Integrators¶
A dynamics simulation integrates the differential equations of motion. We have,
(1)¶\[\begin{align}
\frac{dv}{dt} &= a \\
\frac{dx}{dt} &= v
\end{align}\]
where \(x\) is position, \(v\) is velocity and \(a\) is acceleration. There is extensive research on integrators and their properties for dynamic systems. Here, we focus on two commond ones: the simple Euler integrator and the slightly more advanced Leapfrog integrator.
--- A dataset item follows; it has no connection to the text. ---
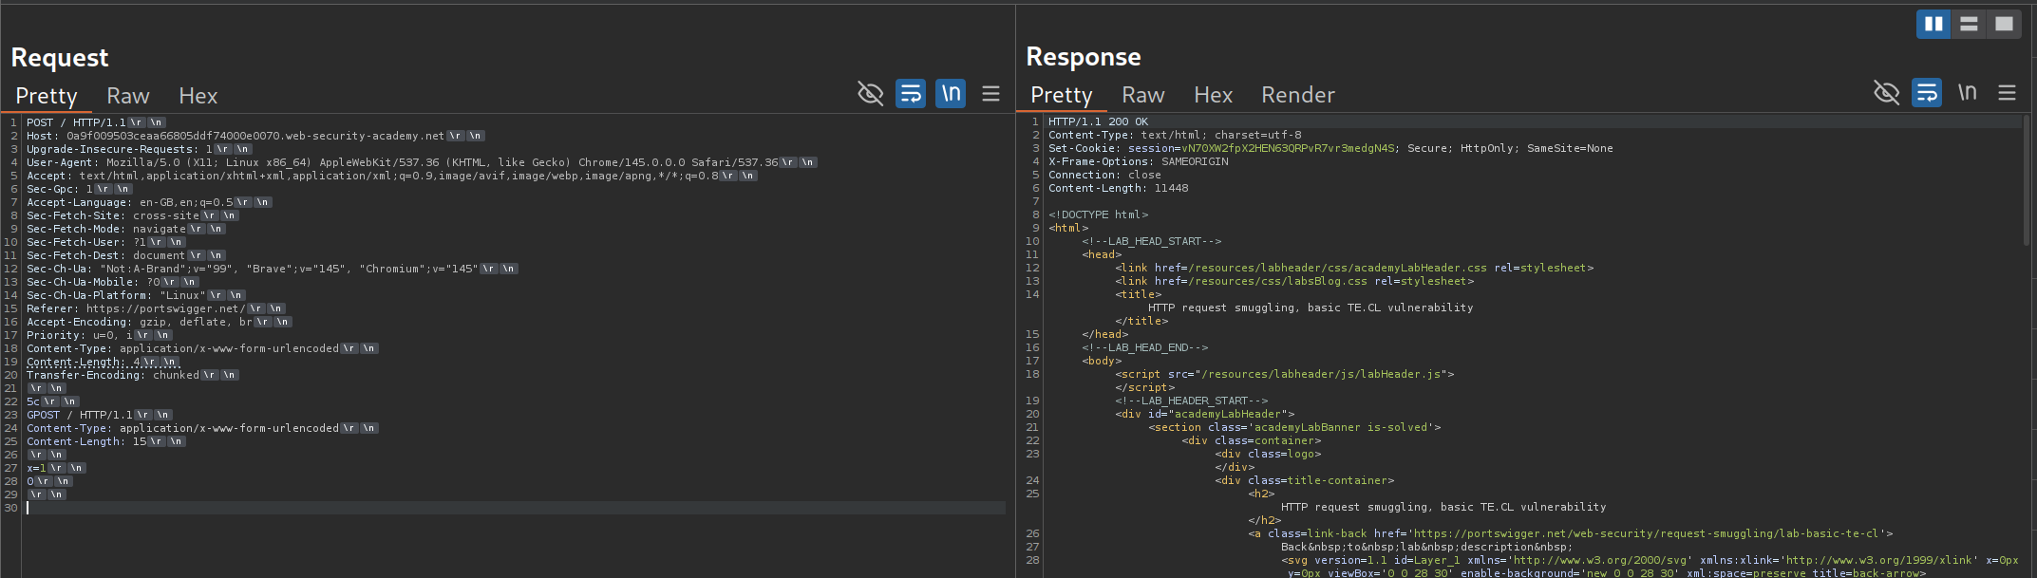
Task: Place cursor on empty line 30 of request
Action: tap(475, 508)
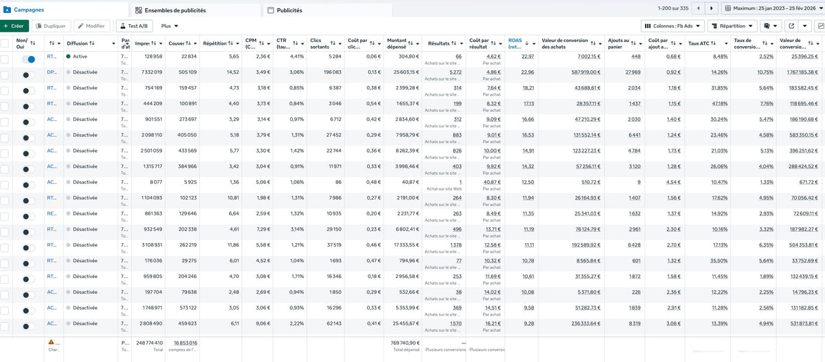
Task: Click the export icon button
Action: tap(793, 26)
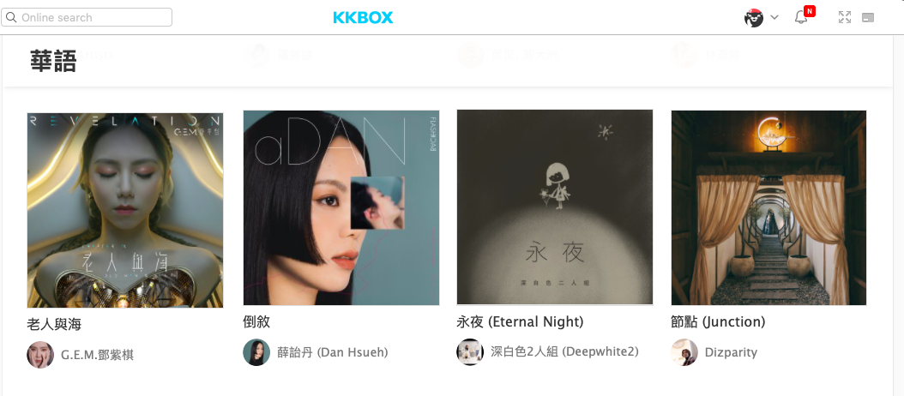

The integrators are implemented in separate classes and can be extended, e.g. with Runge-Kutta methods.
Euler¶
The Euler integrator is a simple first-order method.
(2)¶\[\begin{align}
x_{t+1} &= x_t + v_t \Delta t \\
v_{t+1} &= v_t + a_t \Delta t
\end{align}\]
Leapfrog¶
Reference [BL04]. The main integrator used here is the Leapfrog integrator. It has only a very small computational overhead compared to the Euler method.
(3)¶\[\begin{align}
x_{t+1} &= x_t + v_t \Delta t + \frac{1}{2} a_t \Delta t^2 \\
v_{t+1} &= v_t + \frac{1}{2}(a_t + a_{t+1}) \Delta t
\end{align}\]